[Start of section]

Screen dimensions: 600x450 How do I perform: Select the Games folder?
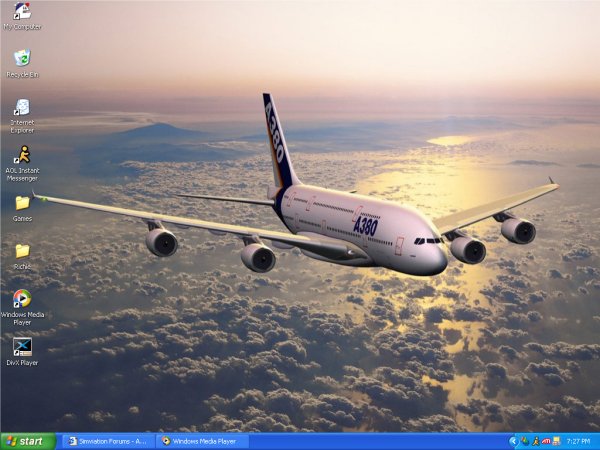(22, 203)
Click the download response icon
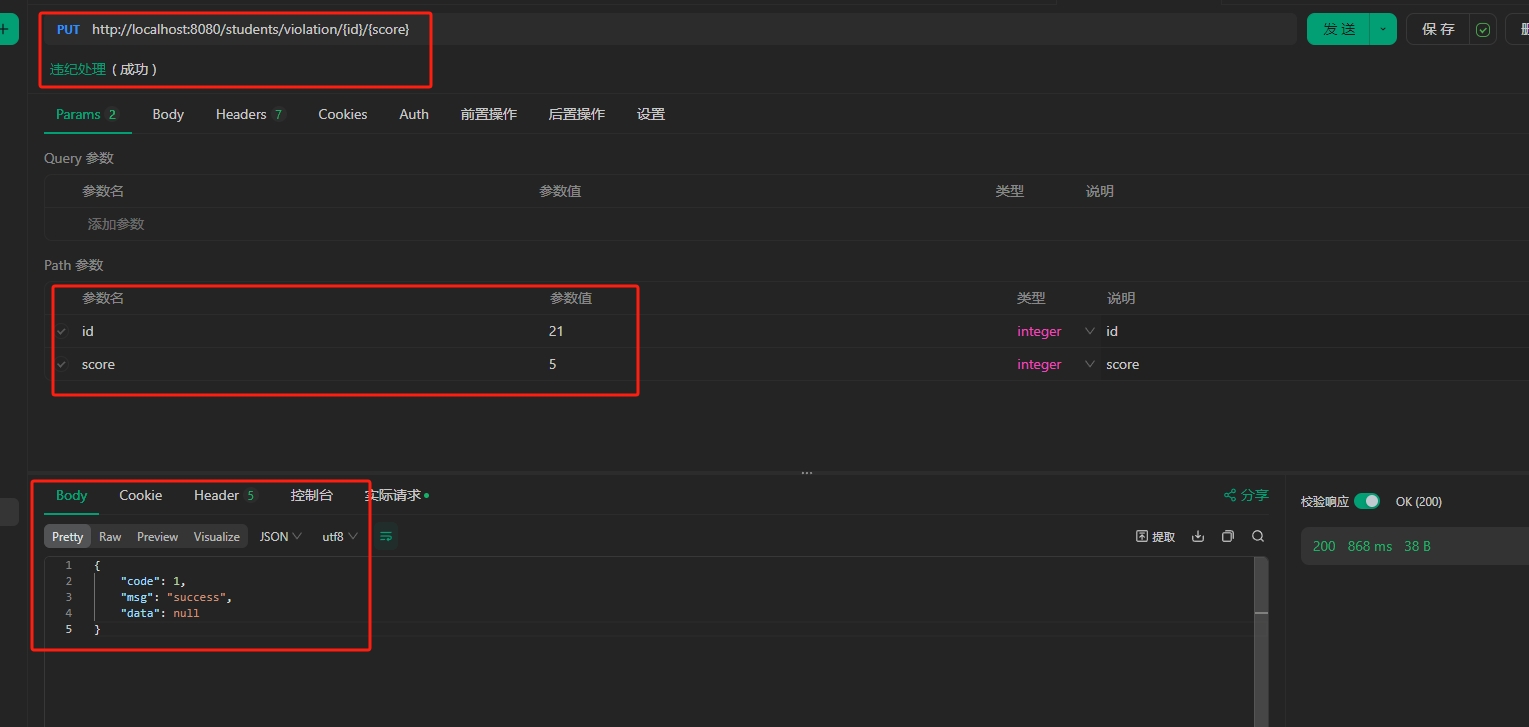The width and height of the screenshot is (1529, 727). [x=1198, y=537]
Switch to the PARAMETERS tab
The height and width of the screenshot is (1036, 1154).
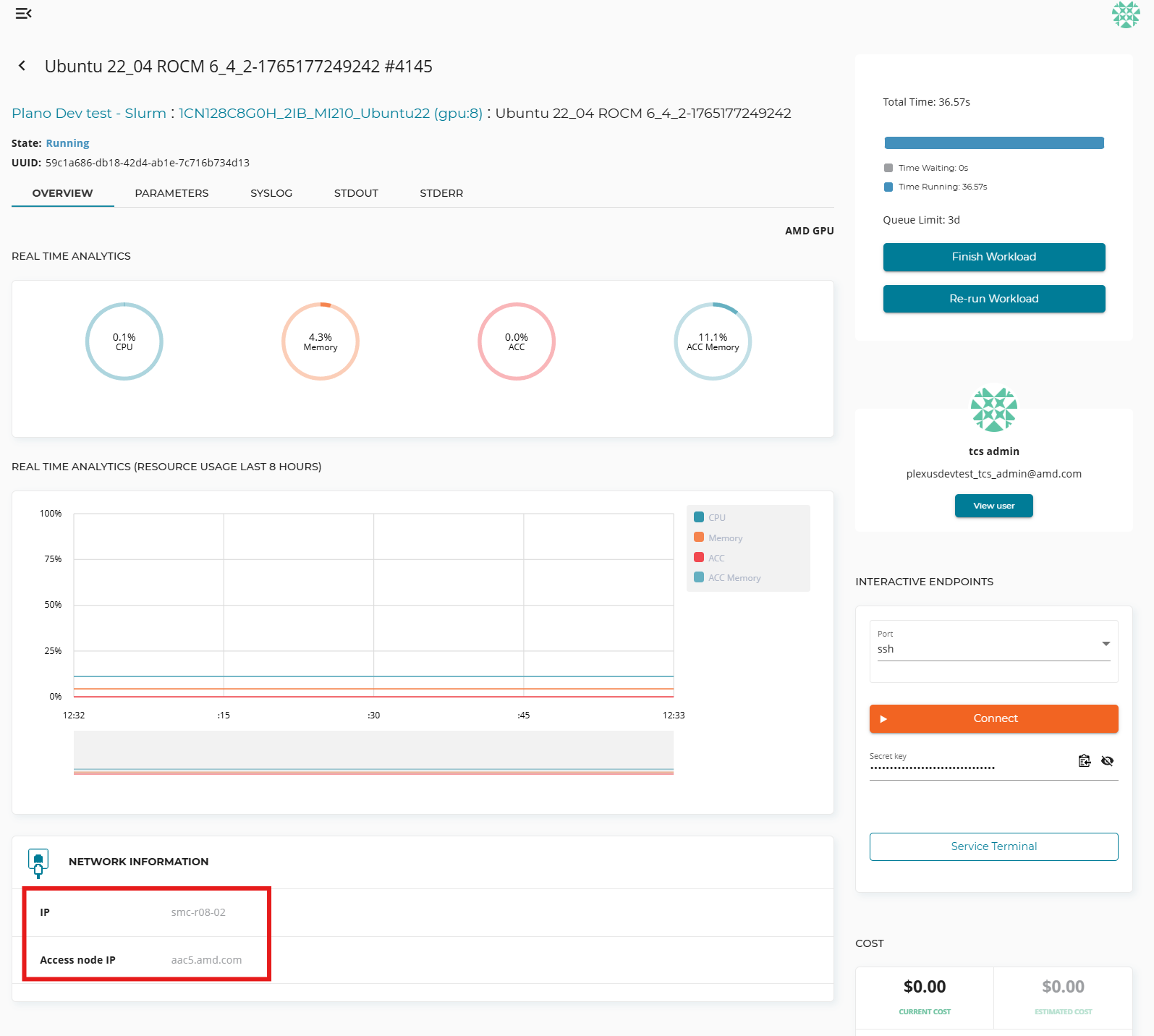[x=171, y=193]
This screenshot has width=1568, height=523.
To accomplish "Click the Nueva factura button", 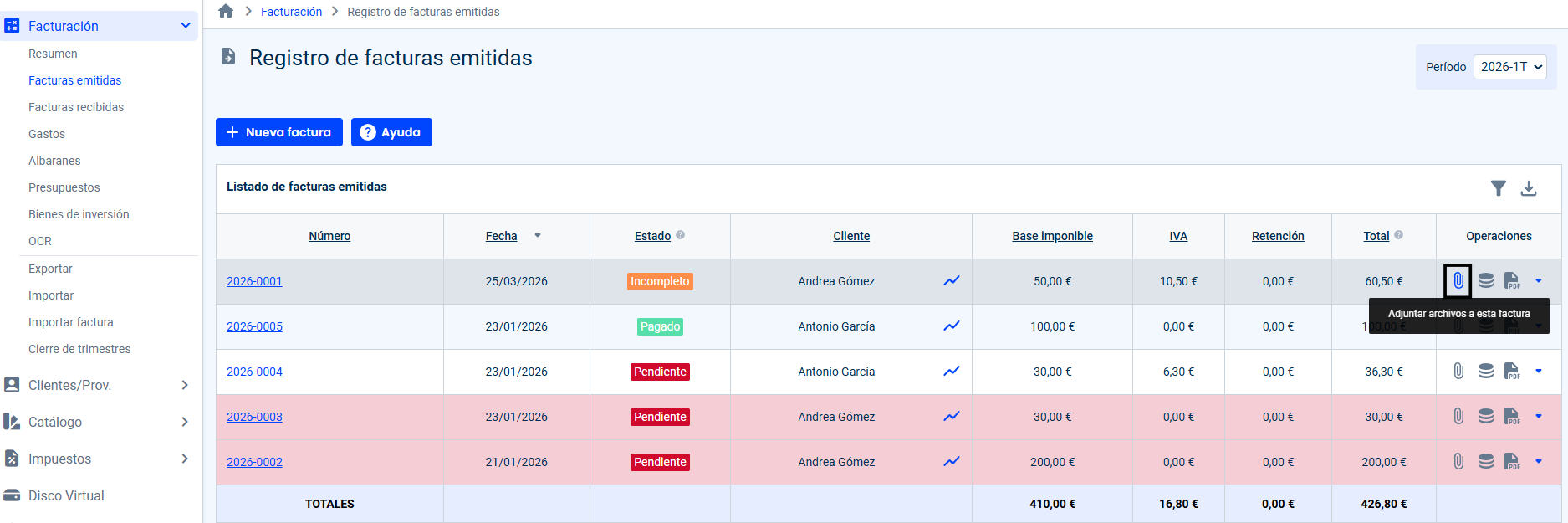I will coord(279,132).
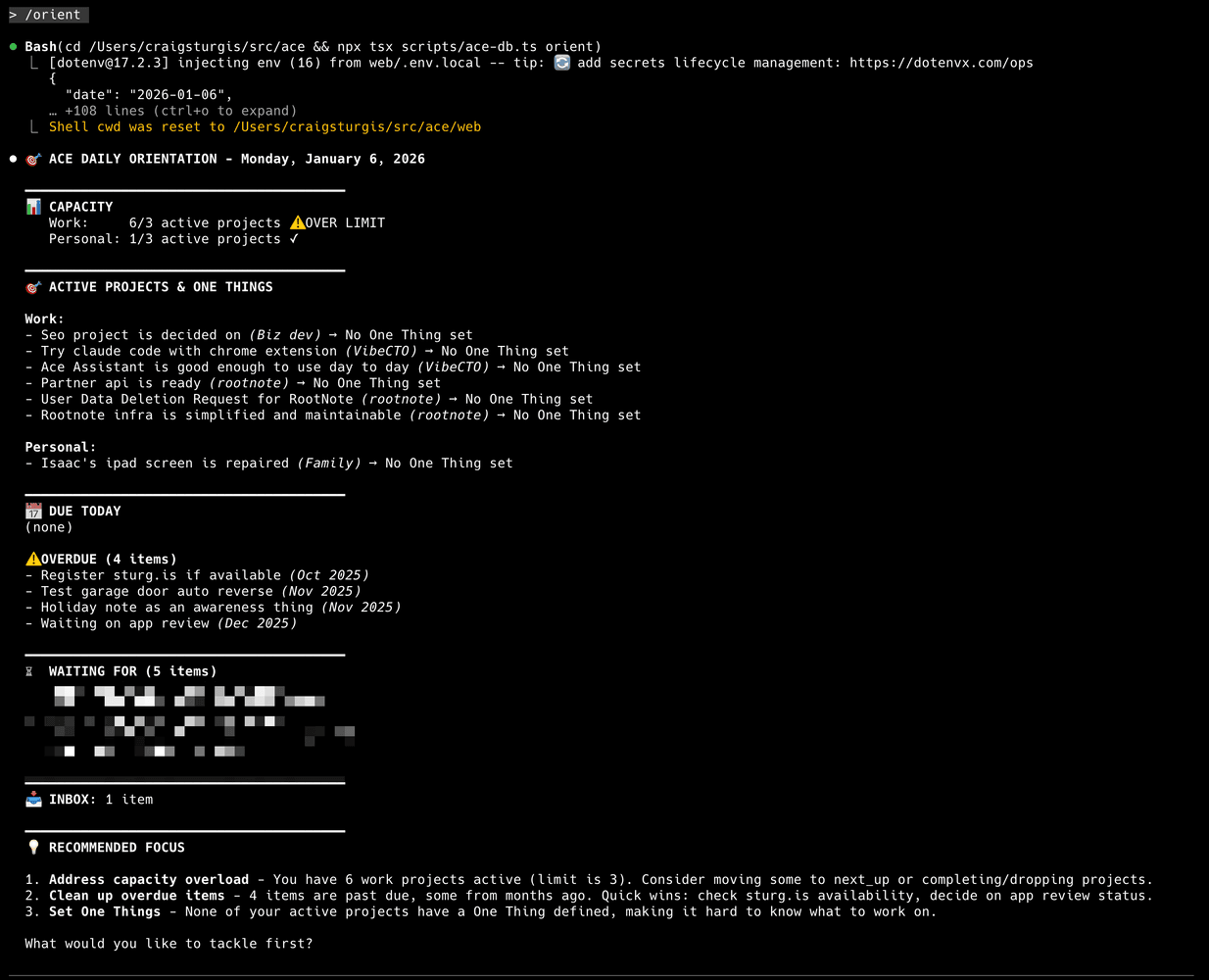Click the warning icon next to OVERDUE
Image resolution: width=1209 pixels, height=980 pixels.
[32, 558]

[End of section]

WHAT TO WORK ON> Starting from the first line of the entries above, print each line exactly until the line containing "This screenshot has width=1568, height=523." has been printed, and skip the pictures.

EXERCISE RESPONSE>
Screen dimensions: 600x450 How do I perform: Select the Games folder?
(22, 203)
Click the download response icon
The width and height of the screenshot is (1529, 727). [x=1198, y=537]
Switch to the PARAMETERS tab
The height and width of the screenshot is (1036, 1154).
[x=171, y=193]
This screenshot has width=1568, height=523.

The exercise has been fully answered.